Floating on atmospheric balloons and encased under miles of polar ice, ultra-high energy particle detectors come with obvious maintenance challenges. To work, they must be impervious to cold and maintenance free. Logistics, however, make developing instruments on-site impractical to say the least.
Enter the CCAPP Antarctic RF Test facility (CART), the only one-stop-shop in the U.S. for quick-turnaround electronics development and complete commissioning of equipment at Antarctic temperatures. CCAPP scientists are using the facility to contribute to some of the most significant neutrino experiments in the world today.
CART tools include a PCB mill and a Pick and Place machine that CCAPP scientists use to test and tweak electronics in-house. Rounds of revisions for new boards that would take months of shipping back and forth to a company instead take just days. The facility’s advanced equipment also includes special chambers that can replicate Arctic conditions within minutes for up to months at a time to test an instrument’s performance in extreme cold. Other specially designed chambers block human radio frequencies, creating a space for testing new instruments free from interference.
The opportunities CART affords have drawn more than one national talent to Ohio State.
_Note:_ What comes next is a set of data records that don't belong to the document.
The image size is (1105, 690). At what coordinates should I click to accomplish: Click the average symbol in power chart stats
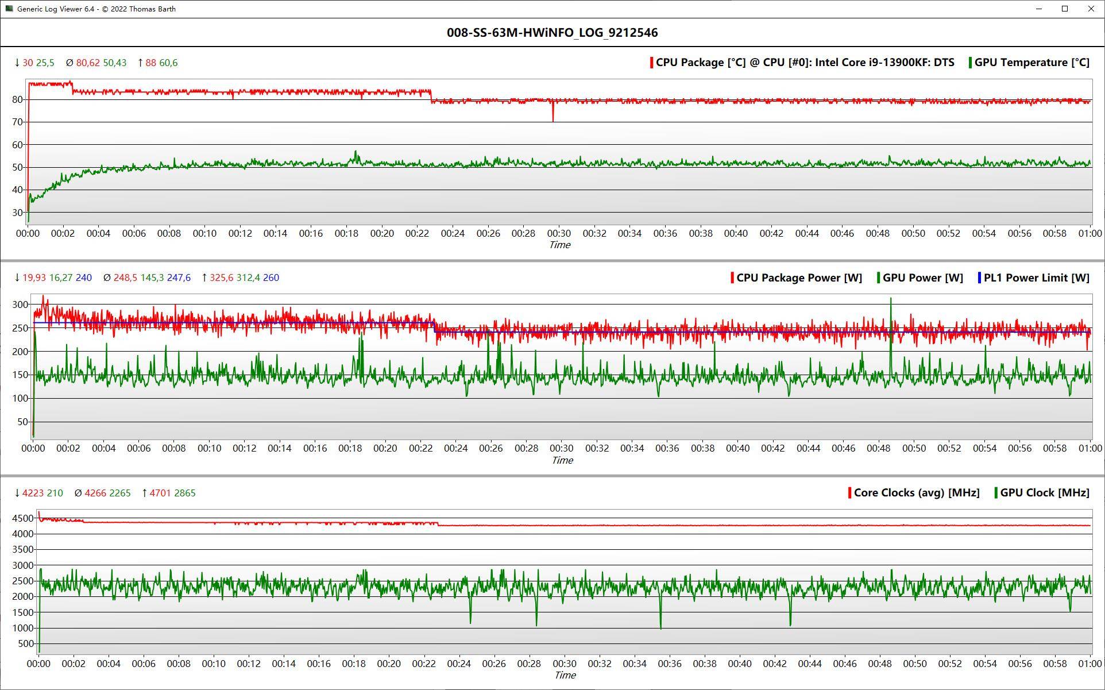coord(107,277)

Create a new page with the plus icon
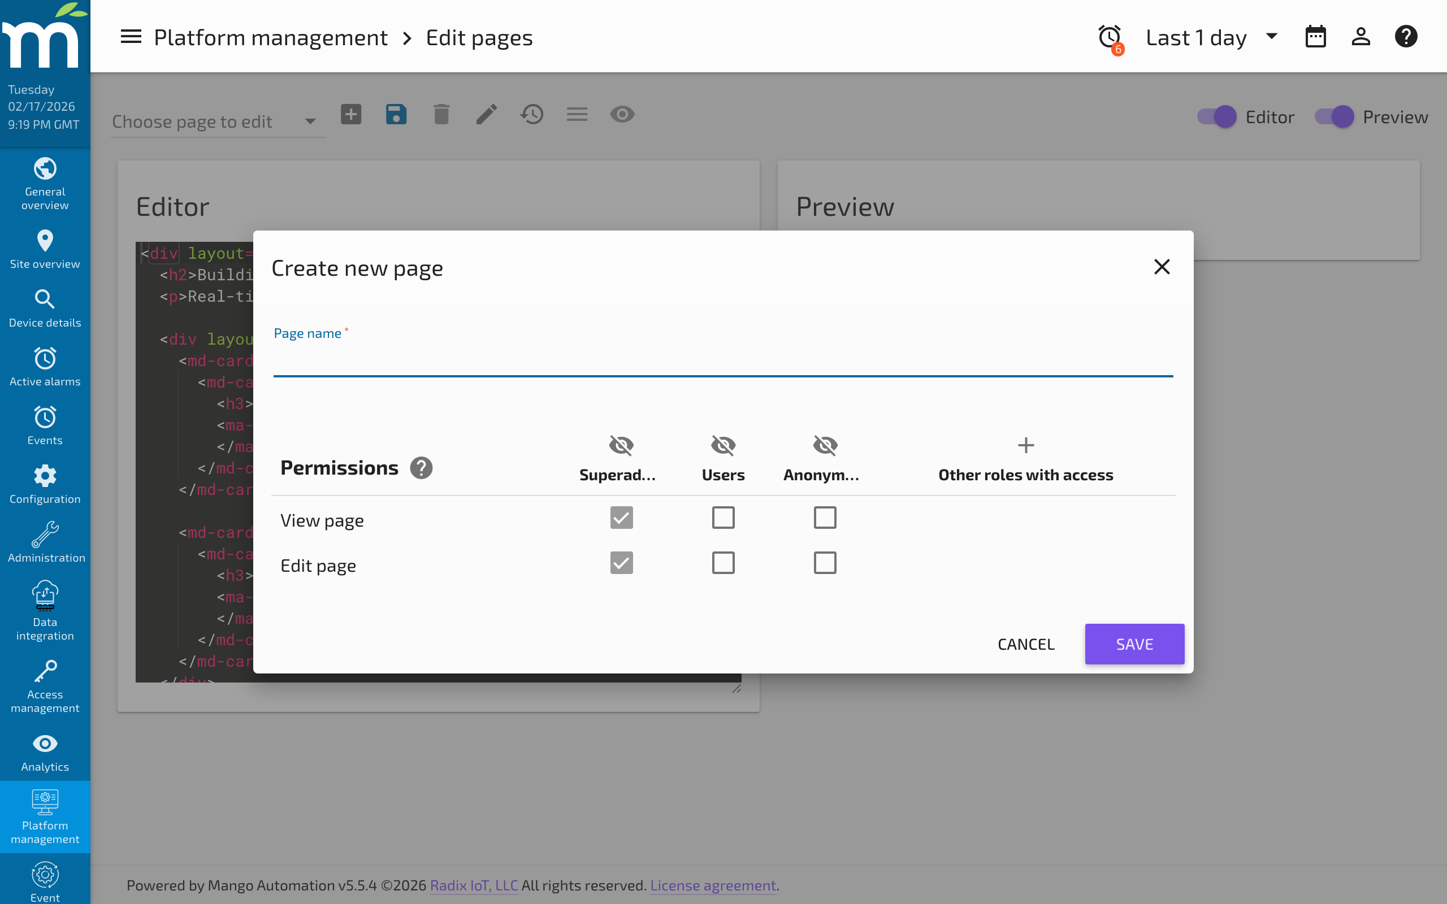coord(351,114)
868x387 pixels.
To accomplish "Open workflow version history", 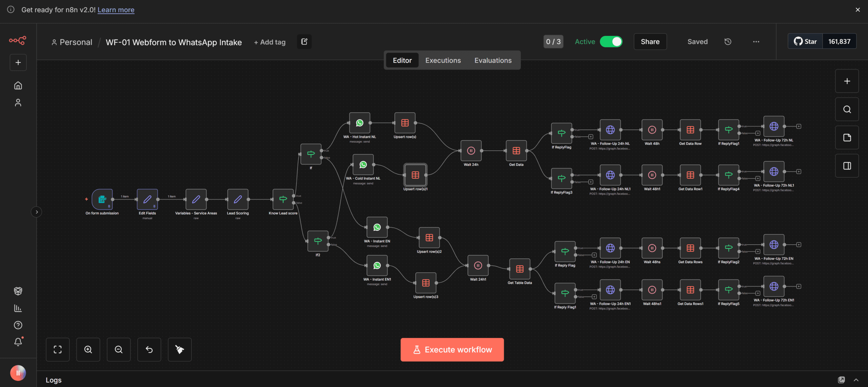I will click(x=728, y=41).
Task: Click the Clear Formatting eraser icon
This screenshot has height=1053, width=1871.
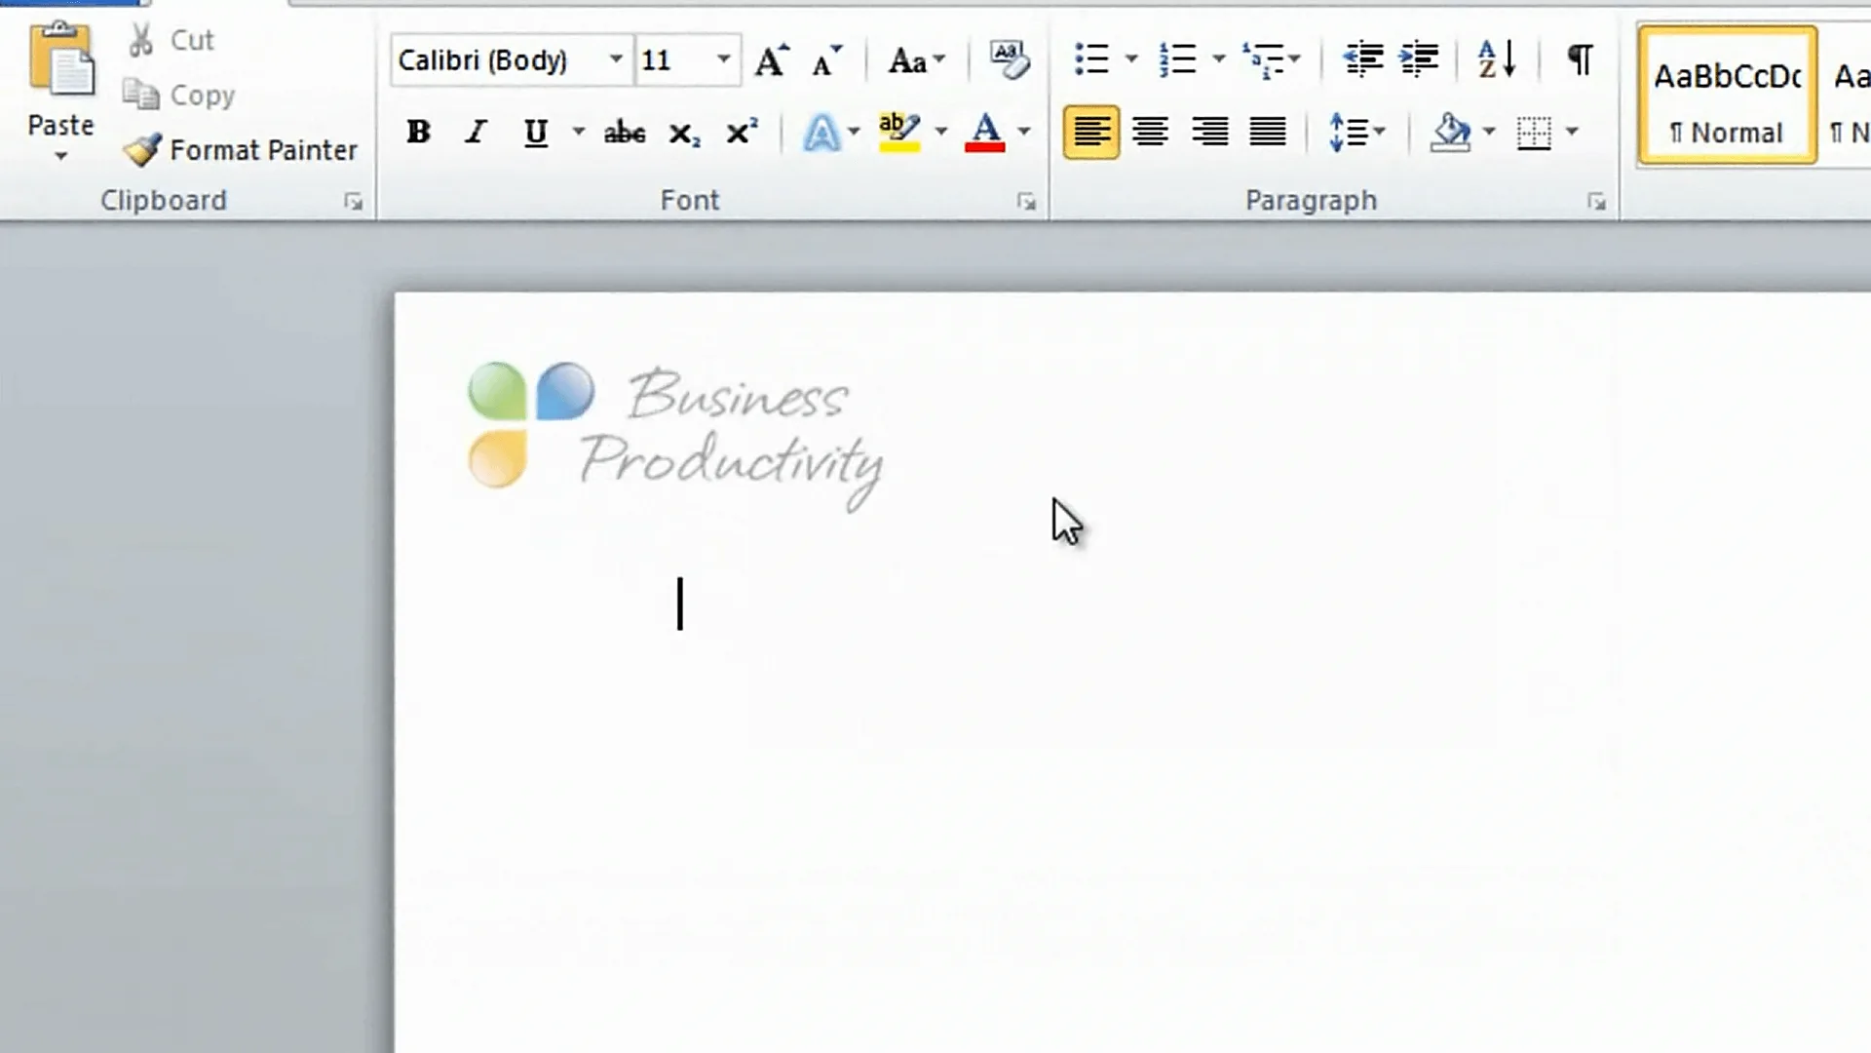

For the 2014 ANITA flight, for example, CCAPP researchers created the antennas and the amplifiers that help distinguish signals from noise. Currently they are testing antennas for the Askaryan Radio Array before they go into the ice roughly 200m below the Antarctic surface.
Without question, CART’s unique capabilities place CCAPP scientists at the center of some of the biggest and most exciting experiments of our time.